Burada kanalı da düşünmek zorundayım. Sonuçta ben prodüksiyon şirketi olarak yapmam gerekenleri ziyadesiyle yapıyorum ama kanalın riski daha da büyük. Sonuçta her hafta ciddi bir reklam kaybı var. Yayın yapılmaması, oraya bir belgeselin konulması kanal için çok ciddi bir handikap. Üst üste cezalar alıp ileride kanalın başka bir boyuta gelmesi de beni düşündürüyor. Doğal olarak bütün bunları düşündüğümde kanal bu konuda benden bir şeyler talep ederse onların bu talebini yok sayamayacağım aşikar. Onun için elimden geldiğince çok da durduğum yerden uzaklaşmadan derdimi anlatmanın peşindeyim.
Şöyle bir noktaya gelirseniz ne olur? Kanal baskı ve sansüre direnemezse diziyi dijital platforma taşır mısınız?
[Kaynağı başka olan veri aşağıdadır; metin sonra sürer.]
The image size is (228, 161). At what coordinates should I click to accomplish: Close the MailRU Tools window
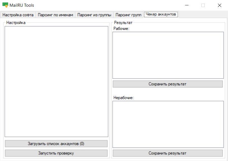tap(219, 5)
Taşımam çünkü insanlar dijitalde çok büyük bir özgürlük olduğunu varsayıyorlar. Şunu unutuyorlar. Geçen yıl bir yasa çıktı, artık dijitaller de RTÜK kontrolünde. Onun için benim bunu alıp da herhangi bir dijital platforma götürmem çok bir şeyi değiştirmez.
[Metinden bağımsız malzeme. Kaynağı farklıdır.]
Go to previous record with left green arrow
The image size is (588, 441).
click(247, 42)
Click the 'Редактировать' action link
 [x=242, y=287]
Geleneksel medyanın topluma ulaşma gücünü düşündüğümüzde, daha çok insana ulaşmak gibi bir derdiniz var mı, dijitale bu nedenle mi soğuk bakıyorsunuz?
Bugüne kadar dijitale hep mesafeli durmuş bir insanım. Dijitale iş yapmayı sevmiyorum. Ben reaksiyonu anında almaktan yanayım. Diziyi o akşam oynattığımda sosyal medyanın o anki tepkisi benim için çok belirleyici ve önemli.
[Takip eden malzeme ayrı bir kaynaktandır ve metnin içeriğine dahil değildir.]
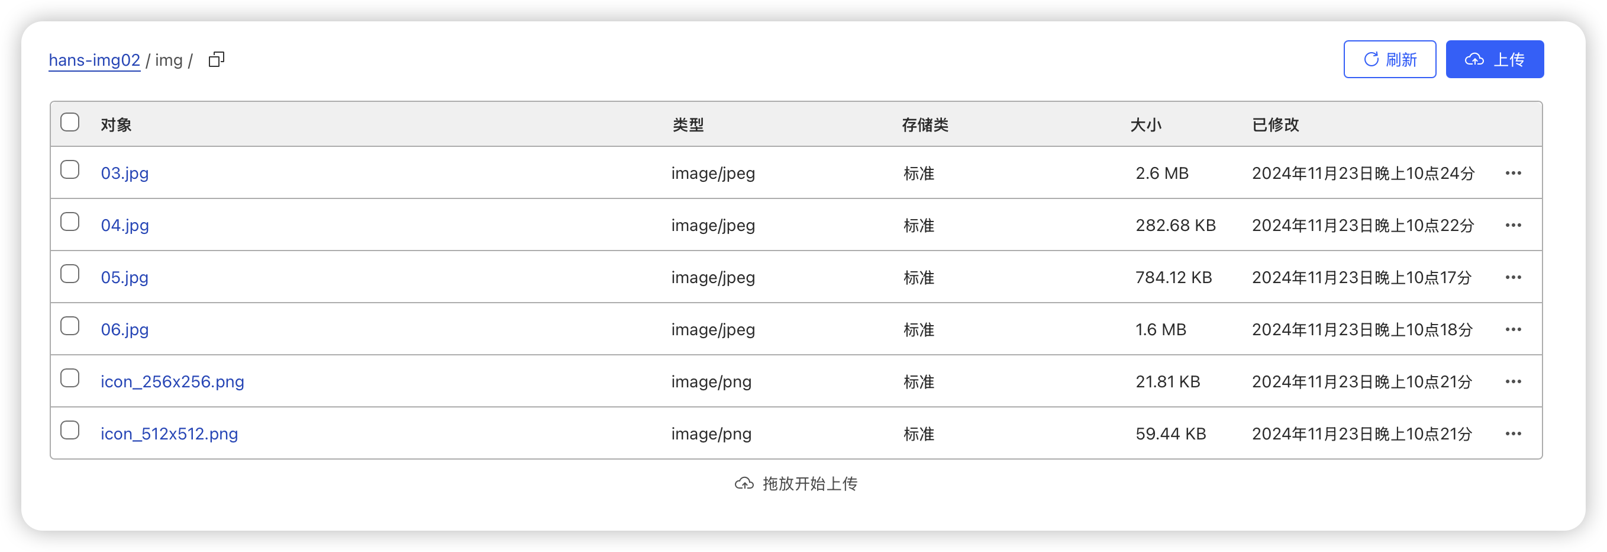
Task: Open the three-dot menu for 04.jpg
Action: pos(1513,225)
"Yurtdışı satışlar ve Youtube geliri olmasa kanaldan alınan parayla dizi yapılamaz"
Dijitalde öyle değil tabii…
Sabah aldığın reyting çok önemli. Dijitale iş yaptınız. 10 bölüm, bir paket halinde size iş veriliyor. Bir sene, bir buçuk sene uğraşıyorsunuz. 10 bölüm yapıyorsunuz, veriyorsunuz, dijital platform onu ne zaman isterse yayına sokuyor, heyecanınız kalmıyor, coşkunuz kalmıyor, geri dönüşü alamıyorsunuz. Reaksiyonun hangi boyutta şekillendiğinin farkına varmadan bir iş yapıyorsunuz. Üstelik şu anda arşivin gücüyle ayakta duran bir yapımcıyım. Ben eğer şu anda Kızıl Goncalar, Kızılcık Şerbeti gibi işler yapabiliyorsam bu benim arşivimin, geçmişte yaptığım dizilerin bana sağladığı olanakla mümkün oluyor. Ben bu dizileri hâlâ yurtdışına satabiliyorum, Youtube’dan ciddi gelirlerim var. Şunu özellikle bilmenizi istiyorum ne Kızılcık Şerbeti ne Kızıl Goncalar… Kanaldan alınan parayla dizi yapılmıyor. Çünkü artık Türkiye’de yurtdışı satışı olmazsa, Youtube gelirleri olmazsa bir dizinin bütçesel anlamda dengesini kurmak mümkün değil. Onun için de ben arşivimin daha güçlü olması adına, gelecekte daha etkili ve daha iyi işler yapabilmem adına yapacağım işlerin ulusal da olmasına inanıyorum.
Gelelim Kızıl Goncalar’a. Proje nasıl doğdu? Kendisini Müslüman Feminist olarak tanımlayan isimler de var mı senaryo ekibinde?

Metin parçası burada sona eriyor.